- **Document text**
|---|
In the context of machine learning with artificial neural networks, transfer learning has been used to improve a model in one domain by transferring information from a model in a related domain. For example, given a source domain \(D_{S}\) with a corresponding task \(T_{S}\), and a target domain \(D_T\) with a corresponding task \(T_T\), transfer learning is the process of improving the target predictive function \(f_T(\cdot )\) by using the related information from \(D_S\) and \(T_S\) [23].

Among the several types that have been developed, homogeneous transfer learning is the most suitable for the approach presented in this work. The homogeneous transfer is properly applied where there is available data that is drawn from a domain related to, but not an exact match for, a target domain of interest.

This process of transfer learning is commonly applied in human learning, where experiences in one task (e.g., playing a musical instrument) can mean a significant improvement in learning a new task (e.g., playing a different musical instrument), relative to learning a new task with no antecedent [24].

In this work, \(D_S\) and \(T_S\) represent several possibilities: the approximation of the identity function with speech data, the same task with noisy data, or the task of denoising speech with additive noise at SNR0, while \(D_T\) and \(T_T\) the task of denoising at every other SNR level.
|---|
- **Exercise tasks**
A – Reproduce the transfer learning passage word for word.
B – From the records, quote the stretch from the line containing "Image resolution: width=624" through the line containing "coordinates (760, 470).", and nothing else.
The transfer learning passage has no connection to the records.

- **Records supplied**
|---|
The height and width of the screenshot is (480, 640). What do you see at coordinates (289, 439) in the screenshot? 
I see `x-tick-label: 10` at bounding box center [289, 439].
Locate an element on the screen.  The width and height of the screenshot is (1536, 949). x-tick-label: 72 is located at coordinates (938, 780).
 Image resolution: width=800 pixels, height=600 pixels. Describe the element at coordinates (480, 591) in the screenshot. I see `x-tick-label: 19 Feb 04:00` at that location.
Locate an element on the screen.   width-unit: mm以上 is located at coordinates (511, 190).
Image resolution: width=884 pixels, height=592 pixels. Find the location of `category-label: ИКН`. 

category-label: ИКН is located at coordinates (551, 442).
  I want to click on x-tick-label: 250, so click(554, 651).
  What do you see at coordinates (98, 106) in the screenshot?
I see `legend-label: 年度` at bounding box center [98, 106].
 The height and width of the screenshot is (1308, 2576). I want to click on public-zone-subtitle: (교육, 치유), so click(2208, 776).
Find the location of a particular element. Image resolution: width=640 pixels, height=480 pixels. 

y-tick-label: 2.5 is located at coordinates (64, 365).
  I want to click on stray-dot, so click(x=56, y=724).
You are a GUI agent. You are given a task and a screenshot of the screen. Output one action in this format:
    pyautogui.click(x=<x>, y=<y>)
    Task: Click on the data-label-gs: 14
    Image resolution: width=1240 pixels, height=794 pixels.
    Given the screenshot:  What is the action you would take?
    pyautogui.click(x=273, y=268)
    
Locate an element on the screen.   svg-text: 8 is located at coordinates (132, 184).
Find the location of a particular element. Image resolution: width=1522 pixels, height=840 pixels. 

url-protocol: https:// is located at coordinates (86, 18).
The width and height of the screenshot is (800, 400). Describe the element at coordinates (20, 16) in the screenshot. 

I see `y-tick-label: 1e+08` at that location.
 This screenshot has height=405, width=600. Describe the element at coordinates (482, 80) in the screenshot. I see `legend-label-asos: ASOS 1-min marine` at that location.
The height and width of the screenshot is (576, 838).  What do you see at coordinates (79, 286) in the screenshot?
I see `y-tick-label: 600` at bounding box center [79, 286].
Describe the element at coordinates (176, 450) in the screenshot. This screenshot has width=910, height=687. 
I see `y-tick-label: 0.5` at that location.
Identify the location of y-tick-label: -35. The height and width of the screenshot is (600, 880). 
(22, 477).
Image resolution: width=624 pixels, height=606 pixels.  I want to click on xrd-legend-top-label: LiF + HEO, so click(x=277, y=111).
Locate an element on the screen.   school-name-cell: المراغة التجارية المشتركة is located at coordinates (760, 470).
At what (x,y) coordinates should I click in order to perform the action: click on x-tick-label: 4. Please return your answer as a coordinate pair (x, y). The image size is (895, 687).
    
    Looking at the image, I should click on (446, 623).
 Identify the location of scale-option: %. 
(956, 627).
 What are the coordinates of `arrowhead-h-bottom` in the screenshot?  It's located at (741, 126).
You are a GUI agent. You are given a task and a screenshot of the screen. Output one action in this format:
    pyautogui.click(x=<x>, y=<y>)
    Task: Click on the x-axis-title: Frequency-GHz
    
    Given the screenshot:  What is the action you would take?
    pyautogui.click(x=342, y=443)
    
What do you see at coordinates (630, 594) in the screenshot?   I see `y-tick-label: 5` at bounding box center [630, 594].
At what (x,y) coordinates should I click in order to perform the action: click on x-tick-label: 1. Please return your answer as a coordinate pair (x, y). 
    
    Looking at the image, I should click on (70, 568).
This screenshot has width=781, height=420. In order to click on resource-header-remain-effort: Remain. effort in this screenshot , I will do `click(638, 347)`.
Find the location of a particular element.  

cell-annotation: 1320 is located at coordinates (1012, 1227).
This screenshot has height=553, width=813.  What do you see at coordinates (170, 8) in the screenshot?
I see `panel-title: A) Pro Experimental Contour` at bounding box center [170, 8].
|---|
- **Exercise results**
A –
In the context of machine learning with artificial neural networks, transfer learning has been used to improve a model in one domain by transferring information from a model in a related domain. For example, given a source domain \(D_{S}\) with a corresponding task \(T_{S}\), and a target domain \(D_T\) with a corresponding task \(T_T\), transfer learning is the process of improving the target predictive function \(f_T(\cdot )\) by using the related information from \(D_S\) and \(T_S\) [23].

Among the several types that have been developed, homogeneous transfer learning is the most suitable for the approach presented in this work. The homogeneous transfer is properly applied where there is available data that is drawn from a domain related to, but not an exact match for, a target domain of interest.

This process of transfer learning is commonly applied in human learning, where experiences in one task (e.g., playing a musical instrument) can mean a significant improvement in learning a new task (e.g., playing a different musical instrument), relative to learning a new task with no antecedent [24].

In this work, \(D_S\) and \(T_S\) represent several possibilities: the approximation of the identity function with speech data, the same task with noisy data, or the task of denoising speech with additive noise at SNR0, while \(D_T\) and \(T_T\) the task of denoising at every other SNR level.

B –
Image resolution: width=624 pixels, height=606 pixels.  I want to click on xrd-legend-top-label: LiF + HEO, so click(x=277, y=111).
Locate an element on the screen.   school-name-cell: المراغة التجارية المشتركة is located at coordinates (760, 470).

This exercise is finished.